Exercise goal> Arrange the lines below as a numbered list, leaving out any blank lines.

(Lines contained in a dataset)

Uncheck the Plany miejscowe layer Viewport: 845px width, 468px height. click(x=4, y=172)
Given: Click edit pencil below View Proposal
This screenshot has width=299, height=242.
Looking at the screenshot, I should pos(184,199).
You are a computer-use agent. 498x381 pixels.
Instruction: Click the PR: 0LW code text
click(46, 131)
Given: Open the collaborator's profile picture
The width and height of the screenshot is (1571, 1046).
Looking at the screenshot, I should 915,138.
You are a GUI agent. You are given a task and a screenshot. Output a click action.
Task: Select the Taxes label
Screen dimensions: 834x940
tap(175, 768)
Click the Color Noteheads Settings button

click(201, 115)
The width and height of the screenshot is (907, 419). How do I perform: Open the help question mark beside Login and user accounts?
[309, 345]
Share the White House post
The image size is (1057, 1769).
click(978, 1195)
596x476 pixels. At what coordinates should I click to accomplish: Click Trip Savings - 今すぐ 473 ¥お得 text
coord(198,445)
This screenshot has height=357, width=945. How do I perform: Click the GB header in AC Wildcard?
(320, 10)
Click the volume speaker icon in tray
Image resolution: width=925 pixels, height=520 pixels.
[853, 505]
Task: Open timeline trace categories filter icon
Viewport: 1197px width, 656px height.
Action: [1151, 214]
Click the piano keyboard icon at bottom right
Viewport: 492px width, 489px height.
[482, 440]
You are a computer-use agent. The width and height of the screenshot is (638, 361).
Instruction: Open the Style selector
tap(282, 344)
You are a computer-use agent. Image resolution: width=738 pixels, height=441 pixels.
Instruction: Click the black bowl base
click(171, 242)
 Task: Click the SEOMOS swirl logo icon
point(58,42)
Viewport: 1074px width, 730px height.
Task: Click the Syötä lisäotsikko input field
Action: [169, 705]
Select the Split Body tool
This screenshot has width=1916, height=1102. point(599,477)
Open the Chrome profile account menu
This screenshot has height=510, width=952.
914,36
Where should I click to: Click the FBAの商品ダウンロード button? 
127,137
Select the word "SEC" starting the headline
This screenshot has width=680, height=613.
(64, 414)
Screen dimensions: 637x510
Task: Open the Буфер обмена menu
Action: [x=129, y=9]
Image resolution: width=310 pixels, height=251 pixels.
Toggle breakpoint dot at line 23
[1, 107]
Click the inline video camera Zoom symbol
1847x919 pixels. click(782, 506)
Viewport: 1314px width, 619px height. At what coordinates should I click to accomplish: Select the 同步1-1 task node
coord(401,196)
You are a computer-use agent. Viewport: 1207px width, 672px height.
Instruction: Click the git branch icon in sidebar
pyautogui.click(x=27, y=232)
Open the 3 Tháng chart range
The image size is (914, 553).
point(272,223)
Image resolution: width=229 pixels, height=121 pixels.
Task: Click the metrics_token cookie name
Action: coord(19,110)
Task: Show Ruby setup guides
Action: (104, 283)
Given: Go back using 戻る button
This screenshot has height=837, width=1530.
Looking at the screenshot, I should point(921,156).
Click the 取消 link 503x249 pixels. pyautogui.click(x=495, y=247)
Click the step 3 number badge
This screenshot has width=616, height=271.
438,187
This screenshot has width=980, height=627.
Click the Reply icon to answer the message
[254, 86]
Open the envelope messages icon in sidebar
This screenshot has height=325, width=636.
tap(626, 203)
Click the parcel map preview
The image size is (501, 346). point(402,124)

Exercise result>
1. Uncheck the Plany miejscowe layer Viewport: 845px width, 468px height. click(x=4, y=172)
2. Given: Click edit pencil below View Proposal
3. This screenshot has width=299, height=242.
4. Looking at the screenshot, I should pos(184,199).
5. You are a computer-use agent. 498x381 pixels.
6. Instruction: Click the PR: 0LW code text
7. click(46, 131)
8. Given: Open the collaborator's profile picture
9. The width and height of the screenshot is (1571, 1046).
10. Looking at the screenshot, I should 915,138.
11. You are a GUI agent. You are given a task and a screenshot. Output a click action.
12. Task: Select the Taxes label
13. Screen dimensions: 834x940
14. tap(175, 768)
15. Click the Color Noteheads Settings button
16. click(201, 115)
17. The width and height of the screenshot is (907, 419). How do I perform: Open the help question mark beside Login and user accounts?
18. [309, 345]
19. Share the White House post
20. The image size is (1057, 1769).
21. click(978, 1195)
22. 596x476 pixels. At what coordinates should I click to accomplish: Click Trip Savings - 今すぐ 473 ¥お得 text
23. coord(198,445)
24. This screenshot has height=357, width=945. How do I perform: Click the GB header in AC Wildcard?
25. (320, 10)
26. Click the volume speaker icon in tray
27. Image resolution: width=925 pixels, height=520 pixels.
28. [853, 505]
29. Task: Open timeline trace categories filter icon
30. Viewport: 1197px width, 656px height.
31. Action: [1151, 214]
32. Click the piano keyboard icon at bottom right
33. Viewport: 492px width, 489px height.
34. [482, 440]
35. You are a computer-use agent. The width and height of the screenshot is (638, 361).
36. Instruction: Open the Style selector
37. tap(282, 344)
38. You are a computer-use agent. Image resolution: width=738 pixels, height=441 pixels.
39. Instruction: Click the black bowl base
40. click(171, 242)
41.  Task: Click the SEOMOS swirl logo icon
42. point(58,42)
43. Viewport: 1074px width, 730px height.
44. Task: Click the Syötä lisäotsikko input field
45. Action: [169, 705]
46. Select the Split Body tool
47. This screenshot has width=1916, height=1102. point(599,477)
48. Open the Chrome profile account menu
49. This screenshot has height=510, width=952.
50. 914,36
51. Where should I click to: Click the FBAの商品ダウンロード button? 
52. 127,137
53. Select the word "SEC" starting the headline
54. This screenshot has width=680, height=613.
55. (64, 414)
56. Screen dimensions: 637x510
57. Task: Open the Буфер обмена menu
58. Action: [x=129, y=9]
59. Image resolution: width=310 pixels, height=251 pixels.
60. Toggle breakpoint dot at line 23
61. [1, 107]
62. Click the inline video camera Zoom symbol
63. 1847x919 pixels. click(782, 506)
64. Viewport: 1314px width, 619px height. At what coordinates should I click to accomplish: Select the 同步1-1 task node
65. coord(401,196)
66. You are a computer-use agent. Viewport: 1207px width, 672px height.
67. Instruction: Click the git branch icon in sidebar
68. pyautogui.click(x=27, y=232)
69. Open the 3 Tháng chart range
70. The image size is (914, 553).
71. point(272,223)
72. Image resolution: width=229 pixels, height=121 pixels.
73. Task: Click the metrics_token cookie name
74. Action: coord(19,110)
75. Task: Show Ruby setup guides
76. Action: (104, 283)
77. Given: Go back using 戻る button
78. This screenshot has height=837, width=1530.
79. Looking at the screenshot, I should point(921,156).
80. Click the 取消 link 503x249 pixels. pyautogui.click(x=495, y=247)
81. Click the step 3 number badge
82. This screenshot has width=616, height=271.
83. 438,187
84. This screenshot has width=980, height=627.
85. Click the Reply icon to answer the message
86. [254, 86]
87. Open the envelope messages icon in sidebar
88. This screenshot has height=325, width=636.
89. tap(626, 203)
90. Click the parcel map preview
91. The image size is (501, 346). point(402,124)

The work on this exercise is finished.